→ Instructions to follow
Among the entries that follow, find every line with the word "sidebar" and copy it.

━━━━━━━━

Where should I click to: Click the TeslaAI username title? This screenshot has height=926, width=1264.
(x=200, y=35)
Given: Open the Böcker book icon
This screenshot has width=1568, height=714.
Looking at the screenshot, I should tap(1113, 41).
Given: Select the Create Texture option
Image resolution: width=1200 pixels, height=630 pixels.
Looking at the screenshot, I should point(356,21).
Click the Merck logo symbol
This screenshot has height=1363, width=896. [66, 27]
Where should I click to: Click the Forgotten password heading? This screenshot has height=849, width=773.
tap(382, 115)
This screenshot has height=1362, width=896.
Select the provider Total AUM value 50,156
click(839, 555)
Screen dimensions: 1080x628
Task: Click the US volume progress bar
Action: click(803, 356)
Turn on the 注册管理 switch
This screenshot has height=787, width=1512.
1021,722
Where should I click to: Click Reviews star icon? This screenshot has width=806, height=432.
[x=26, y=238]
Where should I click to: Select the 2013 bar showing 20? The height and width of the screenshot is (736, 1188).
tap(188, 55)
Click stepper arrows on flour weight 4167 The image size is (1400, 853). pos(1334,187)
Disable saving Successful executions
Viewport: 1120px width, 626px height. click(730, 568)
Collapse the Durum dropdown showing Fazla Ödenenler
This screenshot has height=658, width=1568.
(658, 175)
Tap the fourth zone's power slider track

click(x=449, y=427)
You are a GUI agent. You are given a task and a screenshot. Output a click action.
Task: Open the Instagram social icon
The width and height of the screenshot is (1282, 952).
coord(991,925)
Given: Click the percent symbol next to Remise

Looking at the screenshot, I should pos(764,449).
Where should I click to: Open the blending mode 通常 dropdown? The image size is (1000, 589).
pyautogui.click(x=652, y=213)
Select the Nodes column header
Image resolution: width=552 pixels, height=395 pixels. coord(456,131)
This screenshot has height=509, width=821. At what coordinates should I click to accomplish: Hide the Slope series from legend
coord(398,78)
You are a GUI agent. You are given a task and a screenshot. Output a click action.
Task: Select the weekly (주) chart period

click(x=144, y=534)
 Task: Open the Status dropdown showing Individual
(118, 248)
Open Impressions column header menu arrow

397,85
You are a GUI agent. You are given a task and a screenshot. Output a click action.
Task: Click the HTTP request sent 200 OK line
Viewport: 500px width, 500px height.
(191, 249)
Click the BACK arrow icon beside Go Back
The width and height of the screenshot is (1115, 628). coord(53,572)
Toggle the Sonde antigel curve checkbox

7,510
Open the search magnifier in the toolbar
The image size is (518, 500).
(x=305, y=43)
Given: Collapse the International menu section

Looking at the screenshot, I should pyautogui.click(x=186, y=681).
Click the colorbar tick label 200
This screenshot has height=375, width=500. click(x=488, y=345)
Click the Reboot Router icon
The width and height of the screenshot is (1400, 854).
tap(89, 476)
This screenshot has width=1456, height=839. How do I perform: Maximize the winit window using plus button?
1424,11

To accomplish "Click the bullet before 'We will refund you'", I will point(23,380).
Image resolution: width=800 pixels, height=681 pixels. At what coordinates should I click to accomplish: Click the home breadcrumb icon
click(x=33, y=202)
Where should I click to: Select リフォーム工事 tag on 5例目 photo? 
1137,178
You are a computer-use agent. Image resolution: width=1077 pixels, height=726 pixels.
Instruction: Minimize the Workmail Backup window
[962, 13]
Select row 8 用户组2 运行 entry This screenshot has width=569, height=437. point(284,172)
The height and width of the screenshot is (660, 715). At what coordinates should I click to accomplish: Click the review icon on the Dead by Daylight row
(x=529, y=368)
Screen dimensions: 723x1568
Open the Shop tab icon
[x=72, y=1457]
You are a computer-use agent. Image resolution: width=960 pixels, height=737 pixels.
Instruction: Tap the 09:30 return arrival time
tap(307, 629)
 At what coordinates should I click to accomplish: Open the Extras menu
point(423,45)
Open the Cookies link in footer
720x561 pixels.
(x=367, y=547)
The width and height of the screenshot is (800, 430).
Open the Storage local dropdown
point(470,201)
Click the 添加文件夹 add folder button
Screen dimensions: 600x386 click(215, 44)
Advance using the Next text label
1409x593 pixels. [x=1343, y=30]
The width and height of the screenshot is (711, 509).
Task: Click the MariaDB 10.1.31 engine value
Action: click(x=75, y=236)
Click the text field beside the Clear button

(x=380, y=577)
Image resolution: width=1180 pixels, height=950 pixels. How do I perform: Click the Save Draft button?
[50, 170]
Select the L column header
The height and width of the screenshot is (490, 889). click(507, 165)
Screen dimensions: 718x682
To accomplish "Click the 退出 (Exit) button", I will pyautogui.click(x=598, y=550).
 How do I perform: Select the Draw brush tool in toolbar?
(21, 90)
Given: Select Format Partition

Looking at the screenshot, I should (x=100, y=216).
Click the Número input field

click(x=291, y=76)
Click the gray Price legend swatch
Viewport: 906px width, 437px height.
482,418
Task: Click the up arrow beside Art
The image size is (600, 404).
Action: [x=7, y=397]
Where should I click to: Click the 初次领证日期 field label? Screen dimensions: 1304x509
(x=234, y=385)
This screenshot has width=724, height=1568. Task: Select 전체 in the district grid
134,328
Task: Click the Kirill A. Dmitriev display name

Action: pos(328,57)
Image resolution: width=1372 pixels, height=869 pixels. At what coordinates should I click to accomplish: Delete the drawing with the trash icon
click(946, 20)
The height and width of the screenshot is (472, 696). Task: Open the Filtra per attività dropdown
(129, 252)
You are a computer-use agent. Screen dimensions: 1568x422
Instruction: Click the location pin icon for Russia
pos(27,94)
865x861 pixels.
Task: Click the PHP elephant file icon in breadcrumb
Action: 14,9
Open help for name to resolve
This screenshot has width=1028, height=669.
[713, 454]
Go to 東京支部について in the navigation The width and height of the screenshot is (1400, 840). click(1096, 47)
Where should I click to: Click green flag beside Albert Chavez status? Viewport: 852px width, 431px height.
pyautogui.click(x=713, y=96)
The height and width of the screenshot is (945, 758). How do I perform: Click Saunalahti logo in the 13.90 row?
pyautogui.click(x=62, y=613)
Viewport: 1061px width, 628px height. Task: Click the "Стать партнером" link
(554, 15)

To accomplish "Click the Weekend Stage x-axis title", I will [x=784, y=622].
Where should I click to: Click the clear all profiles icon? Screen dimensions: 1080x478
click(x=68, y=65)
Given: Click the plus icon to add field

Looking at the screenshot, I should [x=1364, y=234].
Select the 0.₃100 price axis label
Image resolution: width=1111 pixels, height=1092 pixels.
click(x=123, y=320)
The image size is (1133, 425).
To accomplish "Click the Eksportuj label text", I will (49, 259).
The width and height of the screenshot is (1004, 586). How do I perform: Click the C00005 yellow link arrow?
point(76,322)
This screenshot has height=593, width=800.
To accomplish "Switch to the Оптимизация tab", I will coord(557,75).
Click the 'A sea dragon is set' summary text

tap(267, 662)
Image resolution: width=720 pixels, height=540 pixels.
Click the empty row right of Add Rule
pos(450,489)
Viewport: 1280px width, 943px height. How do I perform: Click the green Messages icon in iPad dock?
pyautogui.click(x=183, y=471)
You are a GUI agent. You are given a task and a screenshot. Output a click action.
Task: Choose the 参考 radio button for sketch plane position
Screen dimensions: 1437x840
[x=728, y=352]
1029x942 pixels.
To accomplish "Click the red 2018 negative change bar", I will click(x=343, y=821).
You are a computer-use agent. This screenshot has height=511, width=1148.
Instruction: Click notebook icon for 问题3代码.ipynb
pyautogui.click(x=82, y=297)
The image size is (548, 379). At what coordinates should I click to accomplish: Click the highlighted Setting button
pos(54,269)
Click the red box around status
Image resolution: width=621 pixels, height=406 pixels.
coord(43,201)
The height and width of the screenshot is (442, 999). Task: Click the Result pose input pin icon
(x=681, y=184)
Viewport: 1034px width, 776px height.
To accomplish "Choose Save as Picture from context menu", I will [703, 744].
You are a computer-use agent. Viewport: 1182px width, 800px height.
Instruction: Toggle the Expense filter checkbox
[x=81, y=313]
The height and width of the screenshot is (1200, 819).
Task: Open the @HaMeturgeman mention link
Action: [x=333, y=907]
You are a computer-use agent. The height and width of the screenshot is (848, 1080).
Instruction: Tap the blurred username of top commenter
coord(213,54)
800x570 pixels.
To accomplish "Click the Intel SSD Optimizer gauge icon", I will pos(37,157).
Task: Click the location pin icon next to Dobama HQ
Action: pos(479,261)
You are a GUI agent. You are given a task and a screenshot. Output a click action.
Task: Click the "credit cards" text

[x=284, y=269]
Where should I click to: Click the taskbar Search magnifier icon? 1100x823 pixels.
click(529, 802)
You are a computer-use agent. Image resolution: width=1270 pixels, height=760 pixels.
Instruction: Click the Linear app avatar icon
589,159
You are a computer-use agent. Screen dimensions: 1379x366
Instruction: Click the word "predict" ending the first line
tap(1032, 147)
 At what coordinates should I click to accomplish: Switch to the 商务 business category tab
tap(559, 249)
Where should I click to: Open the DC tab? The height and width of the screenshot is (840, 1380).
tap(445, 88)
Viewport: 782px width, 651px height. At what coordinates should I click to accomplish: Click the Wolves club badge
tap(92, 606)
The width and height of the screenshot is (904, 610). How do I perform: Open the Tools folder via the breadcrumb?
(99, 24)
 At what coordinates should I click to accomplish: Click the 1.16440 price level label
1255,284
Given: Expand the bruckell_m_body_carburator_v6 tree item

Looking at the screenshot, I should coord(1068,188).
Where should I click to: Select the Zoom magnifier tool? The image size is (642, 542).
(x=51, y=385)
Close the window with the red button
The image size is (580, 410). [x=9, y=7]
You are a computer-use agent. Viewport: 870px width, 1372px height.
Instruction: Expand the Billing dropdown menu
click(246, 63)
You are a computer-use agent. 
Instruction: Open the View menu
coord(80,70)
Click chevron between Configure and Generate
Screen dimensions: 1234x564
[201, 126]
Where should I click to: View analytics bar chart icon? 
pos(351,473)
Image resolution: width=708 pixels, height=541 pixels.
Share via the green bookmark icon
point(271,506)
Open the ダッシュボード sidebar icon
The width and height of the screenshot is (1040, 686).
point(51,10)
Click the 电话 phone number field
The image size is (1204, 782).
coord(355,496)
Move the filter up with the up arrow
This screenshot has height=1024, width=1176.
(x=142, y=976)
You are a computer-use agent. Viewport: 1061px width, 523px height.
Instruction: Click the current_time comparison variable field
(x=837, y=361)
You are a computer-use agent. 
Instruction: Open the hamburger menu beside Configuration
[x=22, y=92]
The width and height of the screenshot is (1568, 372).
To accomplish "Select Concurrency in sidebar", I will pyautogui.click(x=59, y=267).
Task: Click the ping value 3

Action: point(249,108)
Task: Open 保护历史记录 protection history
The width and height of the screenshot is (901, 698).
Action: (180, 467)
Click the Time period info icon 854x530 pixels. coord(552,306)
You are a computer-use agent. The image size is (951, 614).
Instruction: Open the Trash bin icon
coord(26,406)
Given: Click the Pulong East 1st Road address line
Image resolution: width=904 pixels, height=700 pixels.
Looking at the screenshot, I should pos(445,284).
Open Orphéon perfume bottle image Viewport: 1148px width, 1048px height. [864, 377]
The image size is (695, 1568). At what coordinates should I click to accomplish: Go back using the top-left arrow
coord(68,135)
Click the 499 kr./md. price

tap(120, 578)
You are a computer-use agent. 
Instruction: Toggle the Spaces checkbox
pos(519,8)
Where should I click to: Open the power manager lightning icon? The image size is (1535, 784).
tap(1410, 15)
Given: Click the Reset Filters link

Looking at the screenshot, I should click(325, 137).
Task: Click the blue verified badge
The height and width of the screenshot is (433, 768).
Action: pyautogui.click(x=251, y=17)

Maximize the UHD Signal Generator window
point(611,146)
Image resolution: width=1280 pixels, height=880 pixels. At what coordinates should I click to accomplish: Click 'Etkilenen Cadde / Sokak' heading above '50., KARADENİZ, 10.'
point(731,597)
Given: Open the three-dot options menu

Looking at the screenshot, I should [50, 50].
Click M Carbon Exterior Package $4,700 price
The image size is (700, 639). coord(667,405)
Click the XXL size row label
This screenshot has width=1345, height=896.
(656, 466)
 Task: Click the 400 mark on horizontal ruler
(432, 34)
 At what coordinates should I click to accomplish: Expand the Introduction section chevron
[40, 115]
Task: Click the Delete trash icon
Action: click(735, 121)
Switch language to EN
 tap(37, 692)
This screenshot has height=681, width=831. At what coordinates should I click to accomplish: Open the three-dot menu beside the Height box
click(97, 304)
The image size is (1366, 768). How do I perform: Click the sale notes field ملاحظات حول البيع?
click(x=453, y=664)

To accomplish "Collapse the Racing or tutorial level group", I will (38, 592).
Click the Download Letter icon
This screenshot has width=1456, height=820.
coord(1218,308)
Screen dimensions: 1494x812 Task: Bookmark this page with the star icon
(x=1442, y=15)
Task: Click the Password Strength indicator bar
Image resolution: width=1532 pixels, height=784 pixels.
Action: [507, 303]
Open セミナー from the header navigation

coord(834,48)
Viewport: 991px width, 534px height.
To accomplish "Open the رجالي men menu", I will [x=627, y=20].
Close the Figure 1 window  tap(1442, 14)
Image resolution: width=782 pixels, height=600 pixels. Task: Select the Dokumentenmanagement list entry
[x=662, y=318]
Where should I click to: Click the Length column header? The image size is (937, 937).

━━━━━━━━

→ Task result
Open the ダッシュボード sidebar icon
To accomplish "Select Concurrency in sidebar", I will pyautogui.click(x=59, y=267).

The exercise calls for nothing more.